El tema, por cierto, da para mucho más. Porque sería errado creer que uno o varios textos constitucionales terminan con el problema. Hay mucha maleza para eliminar. Observo, desde que Vázquez Franco irrumpió con su tesis sobre la hasta entonces olvidada Convención Preliminar, que muchos propagandistas se han corrido un poco. Y salen del paso diciendo que, en realidad, lo de la independencia no puede ser una fecha, sino que es un proceso.
Lo dejamos para otra oportunidad, pero es muy evidente que el maestro que tanto soslayamos los uruguayos —me refiero a Carlos Vaz Ferreira— se habría hecho una fiesta con ese sofisma.
Tampoco hay que olvidar que hablamos del “pueblo oriental”, de “los orientales”, y de tantos vocablos con significación colectiva. Lo que esconde un equívoco verbal que suele llevar a conclusiones desacertadas.

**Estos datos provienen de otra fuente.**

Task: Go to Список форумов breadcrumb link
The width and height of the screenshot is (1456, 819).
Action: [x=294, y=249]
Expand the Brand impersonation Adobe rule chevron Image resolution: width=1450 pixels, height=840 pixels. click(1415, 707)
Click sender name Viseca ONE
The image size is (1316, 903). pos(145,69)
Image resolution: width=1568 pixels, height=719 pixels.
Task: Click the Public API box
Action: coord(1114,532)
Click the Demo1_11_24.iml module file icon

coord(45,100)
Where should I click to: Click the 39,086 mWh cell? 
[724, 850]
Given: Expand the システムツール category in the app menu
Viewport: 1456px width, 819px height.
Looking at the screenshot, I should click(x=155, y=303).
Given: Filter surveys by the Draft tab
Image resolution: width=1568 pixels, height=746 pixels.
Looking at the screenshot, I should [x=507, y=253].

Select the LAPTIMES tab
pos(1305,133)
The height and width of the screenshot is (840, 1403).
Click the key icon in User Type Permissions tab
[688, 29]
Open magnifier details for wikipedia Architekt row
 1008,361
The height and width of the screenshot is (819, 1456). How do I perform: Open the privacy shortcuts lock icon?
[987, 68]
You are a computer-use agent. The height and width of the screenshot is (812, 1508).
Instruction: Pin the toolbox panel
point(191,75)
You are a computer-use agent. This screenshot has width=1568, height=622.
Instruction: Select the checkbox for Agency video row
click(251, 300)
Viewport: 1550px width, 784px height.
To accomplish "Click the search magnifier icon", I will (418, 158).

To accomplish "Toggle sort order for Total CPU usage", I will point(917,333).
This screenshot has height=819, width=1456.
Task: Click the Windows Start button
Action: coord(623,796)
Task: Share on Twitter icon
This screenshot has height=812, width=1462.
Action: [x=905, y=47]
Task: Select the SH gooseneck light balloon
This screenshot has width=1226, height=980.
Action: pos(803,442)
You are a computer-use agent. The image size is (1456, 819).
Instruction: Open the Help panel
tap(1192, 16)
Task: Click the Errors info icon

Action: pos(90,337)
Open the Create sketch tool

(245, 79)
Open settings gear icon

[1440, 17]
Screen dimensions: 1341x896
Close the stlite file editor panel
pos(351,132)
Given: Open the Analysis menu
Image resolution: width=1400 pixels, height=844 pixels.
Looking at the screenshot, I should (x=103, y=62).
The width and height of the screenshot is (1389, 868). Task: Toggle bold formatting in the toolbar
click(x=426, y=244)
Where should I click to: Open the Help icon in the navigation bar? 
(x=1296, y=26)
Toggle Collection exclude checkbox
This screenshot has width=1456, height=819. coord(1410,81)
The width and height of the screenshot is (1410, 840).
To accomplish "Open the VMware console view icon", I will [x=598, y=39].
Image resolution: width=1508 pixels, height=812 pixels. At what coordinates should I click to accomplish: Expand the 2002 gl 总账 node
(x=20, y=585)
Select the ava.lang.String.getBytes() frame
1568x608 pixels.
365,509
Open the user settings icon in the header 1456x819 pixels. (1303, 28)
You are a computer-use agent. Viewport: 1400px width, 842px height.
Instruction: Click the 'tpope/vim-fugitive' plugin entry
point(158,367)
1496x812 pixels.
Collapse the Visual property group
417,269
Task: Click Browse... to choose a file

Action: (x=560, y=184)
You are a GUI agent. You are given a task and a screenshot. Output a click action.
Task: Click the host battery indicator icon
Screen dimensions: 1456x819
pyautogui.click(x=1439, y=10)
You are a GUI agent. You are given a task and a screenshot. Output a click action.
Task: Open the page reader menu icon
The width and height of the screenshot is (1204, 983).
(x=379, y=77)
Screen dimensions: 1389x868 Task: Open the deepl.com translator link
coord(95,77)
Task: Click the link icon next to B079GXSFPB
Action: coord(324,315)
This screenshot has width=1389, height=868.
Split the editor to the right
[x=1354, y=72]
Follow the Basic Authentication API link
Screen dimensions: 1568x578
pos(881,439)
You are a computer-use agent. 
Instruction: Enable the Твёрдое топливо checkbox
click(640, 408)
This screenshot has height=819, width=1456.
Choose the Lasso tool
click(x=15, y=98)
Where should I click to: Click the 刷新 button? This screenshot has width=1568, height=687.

También es muy evidente que hay un hábito, muchas veces subconsciente, pero muy generalizado, de introducir nuestras ideas y concepciones actuales en la mentalidad y conducta de la gente de aquellos tiempos. Nos olvidamos, por ejemplo, de precisar bien qué entendían nuestros antepasados por “independencia” o “libertad” (a vía de ejemplo). A menudo, demasiado a menudo, se trata de ideas muy distintas. Y para el intérprete no acostumbrado a la permanente vigilancia y corrección de ese inevitable sesgo intelectual eso suele llevar a conclusiones incorrectas.
Pero eso podemos dejarlo para otra oportunidad, si el Sr. Director es tan amable de concedernos ese espacio.